When the price of these ETFS fall, psychologically I don't worry because I know I'm receiving income every month.

This also enables me to avoid these high priced financial advisors.


----------



## Squash500 (May 16, 2009)

fatcat said:


> i agree with moa
> i would let go of your attachment to dripping which has its own pluses and minuses
> i would buy equal amounts of 2 banks (td and bmo or ry) and just reinvest the divvys once a year and save the mer


 However, some banks are better then others. I would rather pay the MER of the ETFS in exchange for better diversification.


----------



## My Own Advisor (Sep 24, 2012)

Could be true Squash, hard to predict the future though.

I guess I'm striving to index in all registered accounts and when it comes to non-reg., then hold most of the stocks that XDV and XFN own directly. Avoid any MER whatsoever and I don't have to worry about the composition of these ETFs changing. If I want to change up the portfolio, I can.


----------



## Squash500 (May 16, 2009)

My Own Advisor said:


> Could be true Squash, hard to predict the future though.
> 
> I guess I'm striving to index in all registered accounts and when it comes to non-reg., then hold most of the stocks that XDV and XFN own directly. Avoid any MER whatsoever and I don't have to worry about the composition of these ETFs changing. If I want to change up the portfolio, I can.


 I guess so. Love your blog by the way. I'm a loyal e-mail subscriber to your blog. I'm just not a stock-picker and believe in simplicity.

For example, much easier for me to hold $60000 worth of the XDV in my non-registered account, then to hold 12 individual stocks worth $5000 each in my non-registered account.

As usual, just my opinion.


----------



## My Own Advisor (Sep 24, 2012)

Thanks Squash...always great to hear from folks.

I certainly see the advantages of XDV, don't get me wrong, I guess for now I like the idea of "debundling" my dividend ETFs and REITs to own stocks directly. Will I change my mind eventually? Possibly!


----------



## Squash500 (May 16, 2009)

My Own Advisor said:


> Thanks Squash...always great to hear from folks.
> 
> I certainly see the advantages of XDV, don't get me wrong, I guess for now I like the idea of "debundling" my dividend ETFs and REITs to own stocks directly. Will I change my mind eventually? Possibly!


Fair enough. I might change my mind as well. Eventually I might buy individual stocks to save the MER fees. Who really knows for sure?


----------



## Fraser19 (Aug 23, 2013)

I am thinking I will go with CEW.
The returns seem good. The dividend is also good, and I am familiar with most of the companies.

While I would like to just buy the banks out right in stocks, I just don't have the the capital to do so. If I put down 6-7k in this one I will be dripping each month and building up some shares at a good rate.
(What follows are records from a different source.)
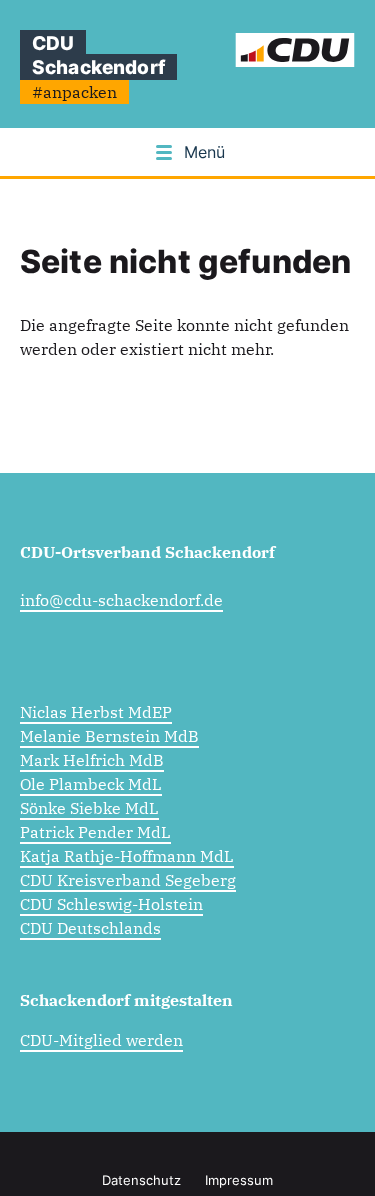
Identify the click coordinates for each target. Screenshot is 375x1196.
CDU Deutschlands (90, 928)
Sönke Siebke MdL (89, 808)
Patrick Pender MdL (95, 832)
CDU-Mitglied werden (101, 1040)
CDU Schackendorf (98, 55)
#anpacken (74, 92)
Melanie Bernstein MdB (109, 736)
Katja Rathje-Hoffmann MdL (127, 856)
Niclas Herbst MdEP (96, 712)
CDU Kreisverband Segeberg (128, 880)
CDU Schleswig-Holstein (111, 904)
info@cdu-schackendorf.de (121, 600)
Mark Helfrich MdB (92, 760)
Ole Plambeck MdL (91, 784)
I just seems to me that this is the best way to go at this time.


----------



## james4beach (Nov 15, 2012)

XFN traded really, really weirdly on Monday August 24. Basically it crashed severely -- far below NAV -- which indicates a failure of ETF arbitrage, and a failure of Blackrock to maintain liquidity of XFN. This ETF is broken; it became illiquid.

Does anyone here have Interactive Brokers access or another brokerage with good data access, charts, time & sales data?

The Friday close was 28.67. On Monday from what I can tell, XFN started trading at 21.00 which was *down -27% at the open*. That's right; it lost almost a THIRD of its value at the open.

This appears to have caused a trading halt for approx 24 mins, until trading resumed (normally) at 09:54. I'd like to learn how many shares traded at those depressed prices.

If you own XFN, you should phone up Blackrock and ask why the price fell -27%. Then ask why you should pay them 61 basis points of MER to hold an illiquid container.


----------



## cashinstinct (Apr 4, 2009)

A lof of US Etf went down 20-30% for a couple of minutes and they have millions in volume per day.

Vanguard / Blackrock Etfs...

It's not limited to Xfn


----------



## james4beach (Nov 15, 2012)

IVV did too, which is one of the main S&P 500 index funds.

And let me guess, this makes you.... _bullish_ on the stock market?

These arbitrage failures are the kind of thing that happened to bond ETFs in the early days of the credit crisis. It means liquidity is poor and there's much more selling pressure than buying pressure.


----------



## cashinstinct (Apr 4, 2009)

I have no short term opinion on what will happen on markets


----------



## AltaRed (Jun 8, 2009)

james4beach said:


> IVV did too, which is one of the main S&P 500 index funds.
> 
> And let me guess, this makes you.... _bullish_ on the stock market?
> 
> These arbitrage failures are the kind of thing that happened to bond ETFs in the early days of the credit crisis. It means liquidity is poor and there's much more selling pressure than buying pressure.


No need to hyper-ventllate. The prudent investor would not be selling into a market like Monday morning and thus momentary" illiquity" is mostly a theoretical exercise, lasting mostly minutes/hours while the market maker gets more units (in this case) off the market. IIRC, papers examining this issue say the biggest difficulty is establishing fair prices of the underlying assets in precipitous market movements, not unlike buying or selling individual bonds or stocks oneself. IOW, what is the actual NAV anyway in that microsecond? That is what the circuit breakers are for.


----------



## 0xCC (Jan 5, 2012)

james4beach said:


> XFN traded really, really weirdly on Monday August 24. Basically it crashed severely -- far below NAV -- which indicates a failure of ETF arbitrage, and a failure of Blackrock to maintain liquidity of XFN. This ETF is broken; it became illiquid.


The *market* traded really, really weirdly for the little while after the open on Monday. You already posted a question about the TSX and XIU (http://canadianmoneyforum.com/showthread.php/51265-TSX-brief-crash-this-morning), now you are wondering why other ETFs had weird activity on Monday morning?

Keep looking, you will find lots and lots more ETFs and stocks that had strange activity on Monday morning.

If the strange market activity is enough to kick off an inquiry (probably in the US if anywhere) we *might* get some little glimpse behind the curtain into what actually happened but we will likely never know for sure.


----------